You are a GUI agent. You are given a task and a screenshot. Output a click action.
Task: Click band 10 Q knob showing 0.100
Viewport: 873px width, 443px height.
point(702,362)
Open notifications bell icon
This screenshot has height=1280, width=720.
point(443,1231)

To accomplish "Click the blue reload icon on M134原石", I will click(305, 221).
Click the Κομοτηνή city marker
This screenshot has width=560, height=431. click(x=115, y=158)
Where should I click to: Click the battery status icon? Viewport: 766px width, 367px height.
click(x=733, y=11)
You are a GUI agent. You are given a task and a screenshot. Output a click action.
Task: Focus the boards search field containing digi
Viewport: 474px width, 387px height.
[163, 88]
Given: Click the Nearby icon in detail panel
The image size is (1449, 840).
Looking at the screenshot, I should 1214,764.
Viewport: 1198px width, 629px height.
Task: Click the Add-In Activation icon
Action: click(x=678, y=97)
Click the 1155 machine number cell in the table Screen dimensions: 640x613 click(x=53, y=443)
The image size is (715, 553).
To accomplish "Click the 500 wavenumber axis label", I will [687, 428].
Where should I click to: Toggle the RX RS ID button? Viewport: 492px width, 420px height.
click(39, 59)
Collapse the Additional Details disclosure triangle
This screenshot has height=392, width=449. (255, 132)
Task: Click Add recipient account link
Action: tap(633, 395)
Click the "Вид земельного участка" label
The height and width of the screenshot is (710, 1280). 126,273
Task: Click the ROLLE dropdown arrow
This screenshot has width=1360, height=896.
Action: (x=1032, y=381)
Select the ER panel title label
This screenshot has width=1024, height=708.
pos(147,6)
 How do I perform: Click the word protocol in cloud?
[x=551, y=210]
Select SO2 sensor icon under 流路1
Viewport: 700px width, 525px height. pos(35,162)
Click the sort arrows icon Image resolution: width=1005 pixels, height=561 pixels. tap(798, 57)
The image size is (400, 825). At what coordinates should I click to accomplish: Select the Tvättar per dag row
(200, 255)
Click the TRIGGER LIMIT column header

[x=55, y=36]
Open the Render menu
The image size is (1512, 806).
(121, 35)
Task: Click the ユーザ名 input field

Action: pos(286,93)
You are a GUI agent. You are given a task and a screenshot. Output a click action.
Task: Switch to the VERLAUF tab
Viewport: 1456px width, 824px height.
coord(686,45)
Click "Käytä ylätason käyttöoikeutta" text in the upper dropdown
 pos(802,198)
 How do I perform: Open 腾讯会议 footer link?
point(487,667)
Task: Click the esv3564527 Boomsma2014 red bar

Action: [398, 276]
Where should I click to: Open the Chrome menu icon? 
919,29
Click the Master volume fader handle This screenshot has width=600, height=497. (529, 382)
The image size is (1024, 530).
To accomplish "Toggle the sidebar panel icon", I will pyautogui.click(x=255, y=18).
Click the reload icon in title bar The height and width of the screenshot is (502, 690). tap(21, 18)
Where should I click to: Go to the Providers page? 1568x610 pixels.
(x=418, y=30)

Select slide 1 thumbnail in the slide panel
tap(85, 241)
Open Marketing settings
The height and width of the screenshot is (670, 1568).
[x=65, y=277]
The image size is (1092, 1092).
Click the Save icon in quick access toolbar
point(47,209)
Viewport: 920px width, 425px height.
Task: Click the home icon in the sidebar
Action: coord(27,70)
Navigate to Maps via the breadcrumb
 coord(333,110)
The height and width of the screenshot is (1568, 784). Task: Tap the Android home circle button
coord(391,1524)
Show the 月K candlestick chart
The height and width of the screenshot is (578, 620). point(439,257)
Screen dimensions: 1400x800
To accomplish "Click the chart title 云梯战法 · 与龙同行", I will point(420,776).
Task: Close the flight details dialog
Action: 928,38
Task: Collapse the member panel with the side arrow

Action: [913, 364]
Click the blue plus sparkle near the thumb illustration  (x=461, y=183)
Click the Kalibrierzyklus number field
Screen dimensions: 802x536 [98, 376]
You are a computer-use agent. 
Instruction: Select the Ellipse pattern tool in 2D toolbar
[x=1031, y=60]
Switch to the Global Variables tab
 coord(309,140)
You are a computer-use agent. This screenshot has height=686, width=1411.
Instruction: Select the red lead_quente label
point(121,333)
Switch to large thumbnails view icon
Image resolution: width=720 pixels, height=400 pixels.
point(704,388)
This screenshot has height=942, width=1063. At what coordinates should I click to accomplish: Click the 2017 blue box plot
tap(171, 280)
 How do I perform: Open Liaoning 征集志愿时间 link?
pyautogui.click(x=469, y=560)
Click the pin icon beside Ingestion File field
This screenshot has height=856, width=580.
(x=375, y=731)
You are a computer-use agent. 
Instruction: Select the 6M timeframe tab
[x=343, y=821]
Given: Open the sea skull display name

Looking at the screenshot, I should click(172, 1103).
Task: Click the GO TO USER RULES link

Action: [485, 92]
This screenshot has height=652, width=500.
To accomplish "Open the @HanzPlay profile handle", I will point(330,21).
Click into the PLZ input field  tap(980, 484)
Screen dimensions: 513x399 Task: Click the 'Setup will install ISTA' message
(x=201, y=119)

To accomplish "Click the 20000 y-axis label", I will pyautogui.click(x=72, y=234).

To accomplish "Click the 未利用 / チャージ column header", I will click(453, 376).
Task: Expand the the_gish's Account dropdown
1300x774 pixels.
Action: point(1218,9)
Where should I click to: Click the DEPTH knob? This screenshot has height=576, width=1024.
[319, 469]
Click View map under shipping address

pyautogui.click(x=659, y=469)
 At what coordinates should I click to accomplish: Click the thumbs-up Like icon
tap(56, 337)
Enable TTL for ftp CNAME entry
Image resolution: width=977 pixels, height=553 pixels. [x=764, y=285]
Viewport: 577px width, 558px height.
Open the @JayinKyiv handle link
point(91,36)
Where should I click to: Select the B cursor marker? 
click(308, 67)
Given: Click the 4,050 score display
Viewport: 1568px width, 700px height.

***

### How to complete this task
The answer is all of the material, repeated exactly.

### Problem solution
You are a GUI agent. You are given a task and a screenshot. Output a click action.
Task: Click band 10 Q knob showing 0.100
Viewport: 873px width, 443px height.
point(702,362)
Open notifications bell icon
This screenshot has height=1280, width=720.
point(443,1231)

To accomplish "Click the blue reload icon on M134原石", I will click(305, 221).
Click the Κομοτηνή city marker
This screenshot has width=560, height=431. click(x=115, y=158)
Where should I click to: Click the battery status icon? Viewport: 766px width, 367px height.
click(x=733, y=11)
You are a GUI agent. You are given a task and a screenshot. Output a click action.
Task: Focus the boards search field containing digi
Viewport: 474px width, 387px height.
[163, 88]
Given: Click the Nearby icon in detail panel
The image size is (1449, 840).
Looking at the screenshot, I should 1214,764.
Viewport: 1198px width, 629px height.
Task: Click the Add-In Activation icon
Action: click(x=678, y=97)
Click the 1155 machine number cell in the table Screen dimensions: 640x613 click(x=53, y=443)
The image size is (715, 553).
To accomplish "Click the 500 wavenumber axis label", I will [687, 428].
Where should I click to: Toggle the RX RS ID button? Viewport: 492px width, 420px height.
click(39, 59)
Collapse the Additional Details disclosure triangle
This screenshot has height=392, width=449. (255, 132)
Task: Click Add recipient account link
Action: tap(633, 395)
Click the "Вид земельного участка" label
The height and width of the screenshot is (710, 1280). 126,273
Task: Click the ROLLE dropdown arrow
This screenshot has width=1360, height=896.
Action: (x=1032, y=381)
Select the ER panel title label
This screenshot has width=1024, height=708.
pos(147,6)
 How do I perform: Click the word protocol in cloud?
[x=551, y=210]
Select SO2 sensor icon under 流路1
Viewport: 700px width, 525px height. pos(35,162)
Click the sort arrows icon Image resolution: width=1005 pixels, height=561 pixels. tap(798, 57)
The image size is (400, 825). At what coordinates should I click to accomplish: Select the Tvättar per dag row
(200, 255)
Click the TRIGGER LIMIT column header

[x=55, y=36]
Open the Render menu
The image size is (1512, 806).
(121, 35)
Task: Click the ユーザ名 input field

Action: pos(286,93)
You are a GUI agent. You are given a task and a screenshot. Output a click action.
Task: Switch to the VERLAUF tab
Viewport: 1456px width, 824px height.
coord(686,45)
Click "Käytä ylätason käyttöoikeutta" text in the upper dropdown
 pos(802,198)
 How do I perform: Open 腾讯会议 footer link?
point(487,667)
Task: Click the esv3564527 Boomsma2014 red bar

Action: [398, 276]
Where should I click to: Open the Chrome menu icon? 
919,29
Click the Master volume fader handle This screenshot has width=600, height=497. (529, 382)
The image size is (1024, 530).
To accomplish "Toggle the sidebar panel icon", I will pyautogui.click(x=255, y=18).
Click the reload icon in title bar The height and width of the screenshot is (502, 690). tap(21, 18)
Where should I click to: Go to the Providers page? 1568x610 pixels.
(x=418, y=30)

Select slide 1 thumbnail in the slide panel
tap(85, 241)
Open Marketing settings
The height and width of the screenshot is (670, 1568).
[x=65, y=277]
The image size is (1092, 1092).
Click the Save icon in quick access toolbar
point(47,209)
Viewport: 920px width, 425px height.
Task: Click the home icon in the sidebar
Action: coord(27,70)
Navigate to Maps via the breadcrumb
 coord(333,110)
The height and width of the screenshot is (1568, 784). Task: Tap the Android home circle button
coord(391,1524)
Show the 月K candlestick chart
The height and width of the screenshot is (578, 620). point(439,257)
Screen dimensions: 1400x800
To accomplish "Click the chart title 云梯战法 · 与龙同行", I will point(420,776).
Task: Close the flight details dialog
Action: 928,38
Task: Collapse the member panel with the side arrow

Action: [913, 364]
Click the blue plus sparkle near the thumb illustration  (x=461, y=183)
Click the Kalibrierzyklus number field
Screen dimensions: 802x536 [98, 376]
You are a computer-use agent. 
Instruction: Select the Ellipse pattern tool in 2D toolbar
[x=1031, y=60]
Switch to the Global Variables tab
 coord(309,140)
You are a computer-use agent. This screenshot has height=686, width=1411.
Instruction: Select the red lead_quente label
point(121,333)
Switch to large thumbnails view icon
Image resolution: width=720 pixels, height=400 pixels.
point(704,388)
This screenshot has height=942, width=1063. At what coordinates should I click to accomplish: Click the 2017 blue box plot
tap(171, 280)
 How do I perform: Open Liaoning 征集志愿时间 link?
pyautogui.click(x=469, y=560)
Click the pin icon beside Ingestion File field
This screenshot has height=856, width=580.
(x=375, y=731)
You are a computer-use agent. 
Instruction: Select the 6M timeframe tab
[x=343, y=821]
Given: Open the sea skull display name

Looking at the screenshot, I should click(172, 1103).
Task: Click the GO TO USER RULES link

Action: [485, 92]
This screenshot has height=652, width=500.
To accomplish "Open the @HanzPlay profile handle", I will point(330,21).
Click into the PLZ input field  tap(980, 484)
Screen dimensions: 513x399 Task: Click the 'Setup will install ISTA' message
(x=201, y=119)

To accomplish "Click the 20000 y-axis label", I will pyautogui.click(x=72, y=234).

To accomplish "Click the 未利用 / チャージ column header", I will click(453, 376).
Task: Expand the the_gish's Account dropdown
1300x774 pixels.
Action: point(1218,9)
Where should I click to: Click the DEPTH knob? This screenshot has height=576, width=1024.
[319, 469]
Click View map under shipping address

pyautogui.click(x=659, y=469)
 At what coordinates should I click to accomplish: Click the thumbs-up Like icon
tap(56, 337)
Enable TTL for ftp CNAME entry
Image resolution: width=977 pixels, height=553 pixels. [x=764, y=285]
Viewport: 577px width, 558px height.
Open the @JayinKyiv handle link
point(91,36)
Where should I click to: Select the B cursor marker? 
click(308, 67)
Given: Click the 4,050 score display
Viewport: 1568px width, 700px height.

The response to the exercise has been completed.